Overall, it is concluded that guarantees provided by the residue control system for aquaculture products in India are, with some exceptions, broadly equivalent to those foreseen by EU legislation. The residue monitoring plan is implemented in accordance with planned arrangements and in line with EU rules and meets minimum requirements laid down in EU legislation (for testing of aquaculture shrimp but not finfish). However a relatively narrow range of substances is tested for and no account is taken of the range of substances actually used in fish and shrimp production in the country. As such, guarantees on the residues status of aquaculture products rely to a large extent on the additional pre-harvest and pre-export testing programmes in place and these mitigate to a certain extent the long-standing deficiencies in official controls on farms, and in particular, an almost total absence of official controls on the use of veterinary medicinal products. Nevertheless, the relatively narrow range of substances tested for in those additional programmes also weakens the reliability of those guarantees. With regard to the follow-up of non-compliant results, some improvements have been noted relative to 2011 (for example progress made on the registration of farms), nevertheless, it remains the case that follow-up at primary producer level to identify the root cause of the non compliance is ‘delegated’ almost fully to export establishments which is not in line with EU requirements.
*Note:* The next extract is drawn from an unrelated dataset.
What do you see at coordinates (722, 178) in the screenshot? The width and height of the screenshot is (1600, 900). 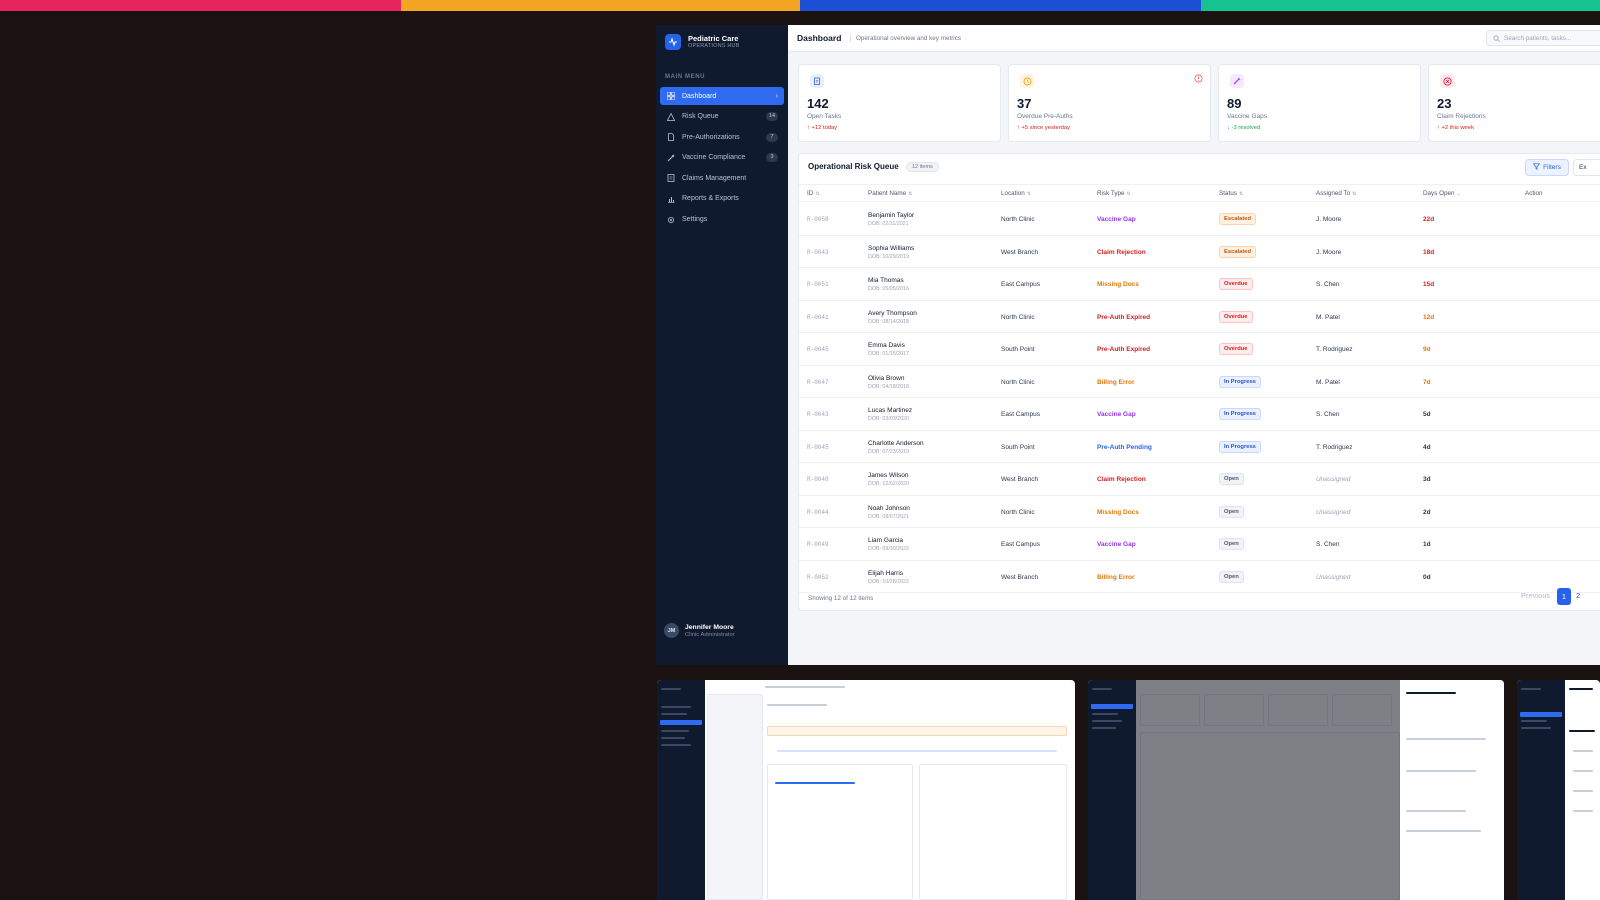 I see `sidebar-item-claims-management: Claims Management` at bounding box center [722, 178].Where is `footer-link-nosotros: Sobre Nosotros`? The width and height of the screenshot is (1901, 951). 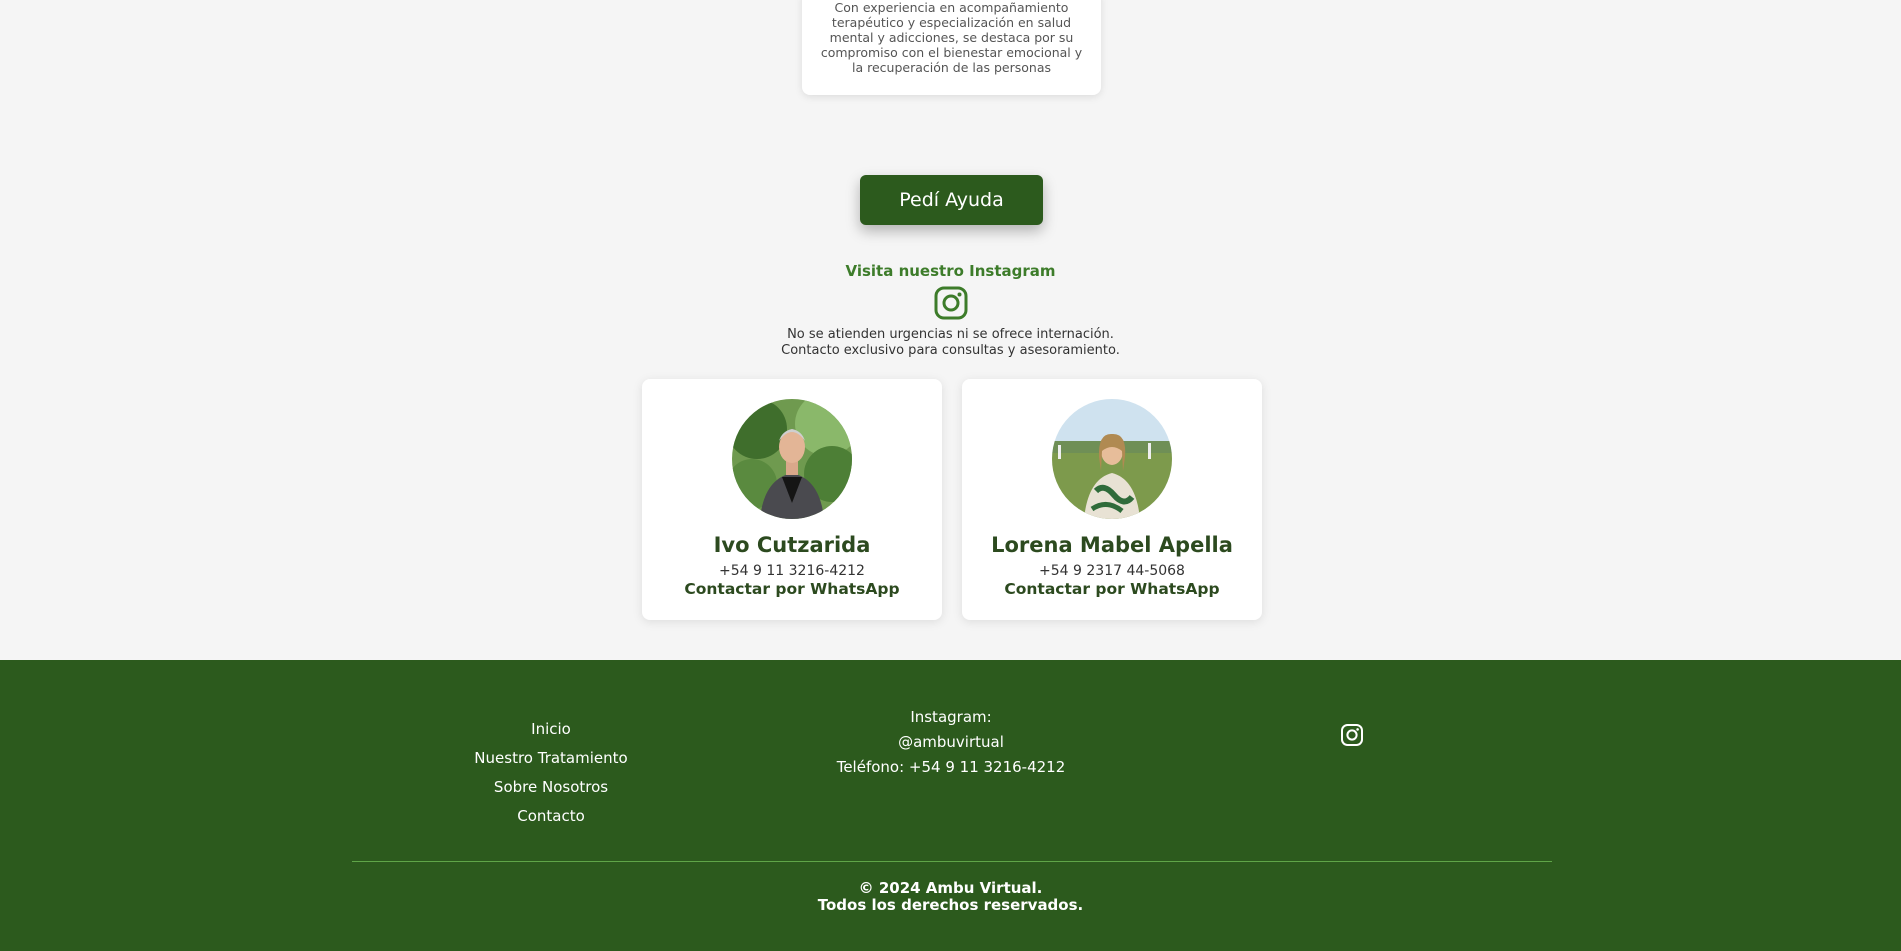 footer-link-nosotros: Sobre Nosotros is located at coordinates (551, 788).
Concerning laboratories, improvements in performance have been noted relative to 2011, though certain deficiencies in quality control and ensuring the analytical integrity of samples have the potential to undermine the effectiveness of the residue monitoring plan.

With regard to veterinary medicinal products, the system for authorisation of, and controls on veterinary medicinal products is deficient in many respects compared to the EU system. Improvements have been made relative to 2011 (introduction of labelling legislation) however, the many non-compliances identified by the audit team in this respect and overall poor awareness and enforcement of the legislation collectively weaken the effectiveness of the residue control system.